Le protocole thérapeutique de l’angiostrongylose prévoit l’utilisation de plusieurs molécules anthelminthiques. Le fenbendazole par voie orale, à la dose de 25 mg/kg/j pendant 15 à 21 jours, est le traitement le plus couramment utilisé. Il peut être remplacé par de la milbémycine oxime par voie orale, une fois par semaine pendant 4 semaines [1]. Enfin, un protocole prévoyant l’utilisation de l’association imidaclopride-moxidectine spot-on a aussi été proposé [10]. Dans le cas de ce chien, une corticothérapie à dose anti-inflammatoire a aussi été prescrite afin de diminuer la composante inflammatoire pulmonaire et de prévenir un choc dû à la lyse massive des parasites après le traitement antiparasitaire.

Lors d’angiostrongylose oculaire, le traitement systémique devrait être entrepris après l’extraction du ver de la chambre antérieure afin de prévenir le risque d’uvéite à médiation immune induite par la lyse possible du parasite et la libération de protéines parasitaires dans la chambre antérieure.

Enfin, les animaux infestés représentent un facteur de contamination environnemental (péril fécal). C’est pourquoi des mesures de prévention dans les zones à forte prévalence, visant principalement à éviter le contact entre hôtes définitifs et hôtes intermédiaires, sont souhaitables.

Conclusion

L’infestation à A. vasorum représente une entité clinique polymorphe. Les manifestations respiratoires restent l’expression clinique la plus fréquente, mais des migrations aberrantes du parasite peuvent compliquer le tableau clinique et emmener le clinicien sur de fausses pistes thérapeutiques. Lors de localisation intraoculaire, une exérèse chirurgicale du parasite est indiquée, accompagnée de la recherche d’un foyer vasculaire pulmonaire primitif.

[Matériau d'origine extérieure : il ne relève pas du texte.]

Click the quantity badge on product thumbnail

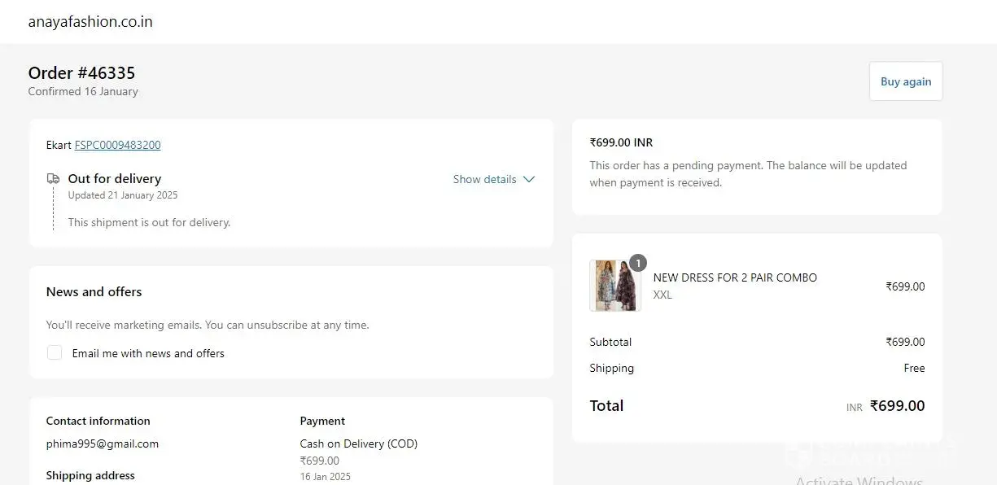point(638,262)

  • (1) Département de maladies parasitaires, Faculté de médecine vétérinaire de Bari, Italie.

Conflit d’intérêts

Aucun.

Points forts

→ Angiostrongylus vasorum est un nématode hématophage, fréquemment retrouvé dans le sud-ouest de la France.

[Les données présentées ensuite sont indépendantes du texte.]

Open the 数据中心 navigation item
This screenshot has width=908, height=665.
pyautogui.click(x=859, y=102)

→ La localisation oculaire d’ Angiostrongylus vasorum a été rarement rapportée en médecine vétérinaire, avec des descriptions de cas isolés dans des régions endémiques.

→ Les signes cliniques de l’angiostrongylose oculaire sont secondaires à l’action mécanique du parasite dans la chambre antérieure de l’œil, ainsi qu’à la réponse immunitaire induite par sa localisation ectopique.

→ Le constat d’une migration aberrante d’ Angiostrongylus vasorum doit systématiquement amener le clinicien à rechercher un foyer vasculaire pulmonaire. L’examen complémentaire de choix reste l’analyse des selles par la méthode de Baermann.